A few I can think of:
Velvet - loves her name; an extrovert. Some people have tried to correct it to "Violet" or "Velma" though.
Travis - introvert. Hated having to explain his name was NOT Trevor.
O'Sheayana (pronounced Oceana). Liked the name, hated the non-obvious spelling, said she intended to amend the spelling to Oceana once old enough.
Amazon - loves her name (her parents had not really anticipated the worldwide success of Amazon deliveries though!)
Quintus - the fifth child of the family, parents said they had run out of ideas. Loves his name.
Sorrel - loves her name, always has to spell it though.
Bluebell - loves her name. No spelling issues either.
November - ditto above.

RecycledCurtainPole · 10/05/2021 09:54

I think it depends on what type of unusual. Mine all have names that you never hear in the UK, but are prevalent-ish in DH's country of origin. They've had very few comments because most people these days know that different cultures have different names. The only time I've been upset is when some smart-arse at a baby group decided to explain me the cultural significance of DS's - I'd not been getting much sleep, and I think I might have been a little abrupt in explaining that of course I bloody understood that do I look like the sort of dimwit who doesn't think about these things....

JustLyra · 10/05/2021 10:00

I have always thought that naming your child with an unusual name is actually quite selfish

It definitely can be. I think a lot of selfish parents forget it their child that will have to navigate life with the name.

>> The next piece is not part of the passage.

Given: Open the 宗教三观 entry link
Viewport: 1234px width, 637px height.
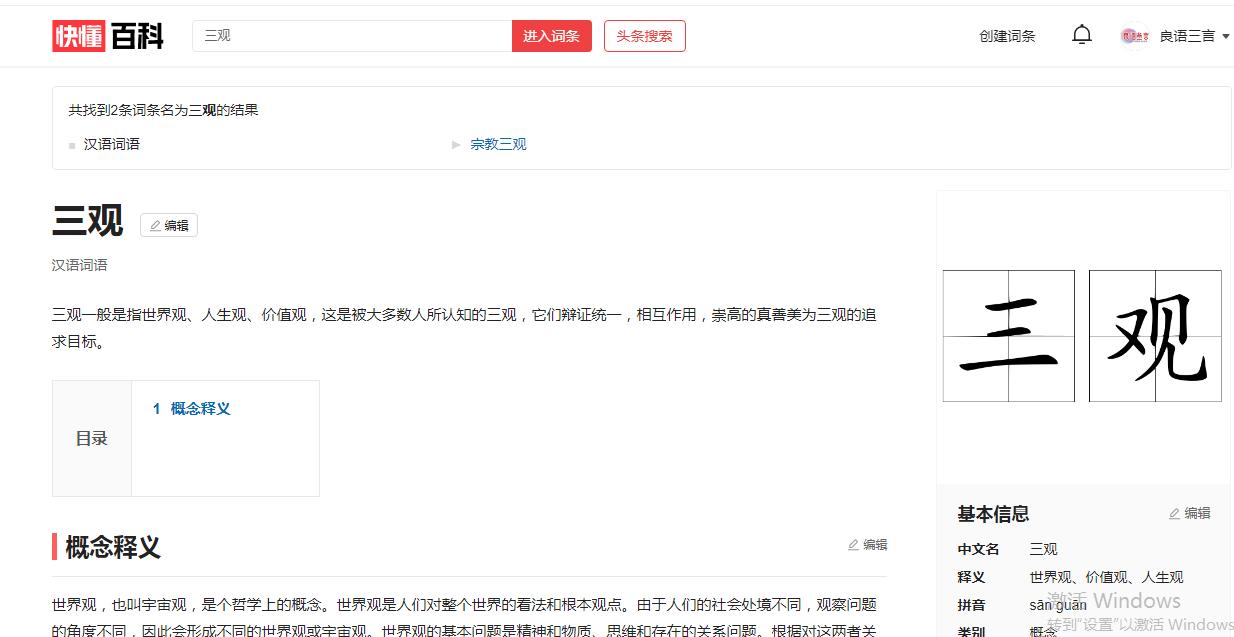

I’m eternally grateful that my Nana persuaded my mother to give me an unusual, but recognisably a name middle name. It meant I could change it at 14 and wasn’t stuck with bloody Starlight for even longer.

steppemum · 10/05/2021 10:01

In my experience, people with really common names (for the time) hated being one of 4 on the class and would like an unusual one. (Claire and Sarah were the ones when I was growing up)

People with really unusual names that no-one has heard of, can't pronounce and/or can't spell, and always had to spell them out for eveyrone, hated them and wanted an 'ordinary' name. Sadly sometimes that is because they are names form another culture.

People who have names which are recognisable but not used often tend to be fine with their names! (whatever naming style.)
That was the route we took when naming our kids. Not top 100, but recognisabel 'real' names.

sashh · 10/05/2021 10:05

when I was taking the register and tried my best to pronounce the boy's name and when he had to tell me what it was he just looked really uncomfortable that that was his name

When I do supply I always start with, "If I get your name wrong please correct me" I've got used to Polish names, most students use an anglicised version of Polish names.

OP

I was given a fairly common name but with an unusual spelling, I changed it to a shortened version, I have lost count of the number of times it was spelled wrong on birthday cards, forms etc.

I would NEVER give a child a normal name with a 'unique' spelling - that's cruel.

My brother had personalised things, I didn't unless my mum bought me an Easter egg from \Thornton's.